__DATA TO EXAMINE__:
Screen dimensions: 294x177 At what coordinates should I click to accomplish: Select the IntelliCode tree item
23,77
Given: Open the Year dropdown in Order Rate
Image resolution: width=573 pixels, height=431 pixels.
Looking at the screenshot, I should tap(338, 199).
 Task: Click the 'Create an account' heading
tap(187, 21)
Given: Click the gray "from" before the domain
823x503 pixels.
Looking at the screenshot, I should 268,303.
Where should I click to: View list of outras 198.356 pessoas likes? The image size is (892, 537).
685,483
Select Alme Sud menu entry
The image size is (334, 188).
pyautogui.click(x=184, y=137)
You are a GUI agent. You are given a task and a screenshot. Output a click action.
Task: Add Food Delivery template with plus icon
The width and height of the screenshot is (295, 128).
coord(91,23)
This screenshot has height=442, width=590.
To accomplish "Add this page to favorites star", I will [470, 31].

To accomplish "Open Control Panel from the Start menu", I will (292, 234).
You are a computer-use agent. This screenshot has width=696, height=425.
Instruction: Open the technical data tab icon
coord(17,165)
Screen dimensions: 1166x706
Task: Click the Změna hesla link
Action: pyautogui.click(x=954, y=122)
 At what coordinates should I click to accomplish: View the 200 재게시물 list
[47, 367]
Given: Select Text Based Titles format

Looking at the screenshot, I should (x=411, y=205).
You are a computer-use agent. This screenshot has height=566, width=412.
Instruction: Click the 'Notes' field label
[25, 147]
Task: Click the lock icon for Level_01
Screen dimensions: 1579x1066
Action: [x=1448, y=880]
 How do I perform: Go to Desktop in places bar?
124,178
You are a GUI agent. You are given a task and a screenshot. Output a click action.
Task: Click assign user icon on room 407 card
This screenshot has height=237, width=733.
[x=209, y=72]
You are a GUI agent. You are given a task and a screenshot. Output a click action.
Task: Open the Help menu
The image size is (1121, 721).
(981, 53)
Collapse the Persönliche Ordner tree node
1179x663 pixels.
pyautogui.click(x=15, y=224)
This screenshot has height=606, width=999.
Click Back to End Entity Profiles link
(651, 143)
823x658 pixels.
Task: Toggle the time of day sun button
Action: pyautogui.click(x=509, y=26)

__WORK INSTRUCTION__: Retype the listing exactly.

__RESULT FOR THIS TASK__:
Screen dimensions: 294x177 At what coordinates should I click to accomplish: Select the IntelliCode tree item
23,77
Given: Open the Year dropdown in Order Rate
Image resolution: width=573 pixels, height=431 pixels.
Looking at the screenshot, I should tap(338, 199).
 Task: Click the 'Create an account' heading
tap(187, 21)
Given: Click the gray "from" before the domain
823x503 pixels.
Looking at the screenshot, I should 268,303.
Where should I click to: View list of outras 198.356 pessoas likes? The image size is (892, 537).
685,483
Select Alme Sud menu entry
The image size is (334, 188).
pyautogui.click(x=184, y=137)
You are a GUI agent. You are given a task and a screenshot. Output a click action.
Task: Add Food Delivery template with plus icon
The width and height of the screenshot is (295, 128).
coord(91,23)
This screenshot has height=442, width=590.
To accomplish "Add this page to favorites star", I will [470, 31].

To accomplish "Open Control Panel from the Start menu", I will (292, 234).
You are a computer-use agent. This screenshot has width=696, height=425.
Instruction: Open the technical data tab icon
coord(17,165)
Screen dimensions: 1166x706
Task: Click the Změna hesla link
Action: pyautogui.click(x=954, y=122)
 At what coordinates should I click to accomplish: View the 200 재게시물 list
[47, 367]
Given: Select Text Based Titles format

Looking at the screenshot, I should (x=411, y=205).
You are a computer-use agent. This screenshot has height=566, width=412.
Instruction: Click the 'Notes' field label
[25, 147]
Task: Click the lock icon for Level_01
Screen dimensions: 1579x1066
Action: [x=1448, y=880]
 How do I perform: Go to Desktop in places bar?
124,178
You are a GUI agent. You are given a task and a screenshot. Output a click action.
Task: Click assign user icon on room 407 card
This screenshot has height=237, width=733.
[x=209, y=72]
You are a GUI agent. You are given a task and a screenshot. Output a click action.
Task: Open the Help menu
The image size is (1121, 721).
(981, 53)
Collapse the Persönliche Ordner tree node
1179x663 pixels.
pyautogui.click(x=15, y=224)
This screenshot has height=606, width=999.
Click Back to End Entity Profiles link
(651, 143)
823x658 pixels.
Task: Toggle the time of day sun button
Action: pyautogui.click(x=509, y=26)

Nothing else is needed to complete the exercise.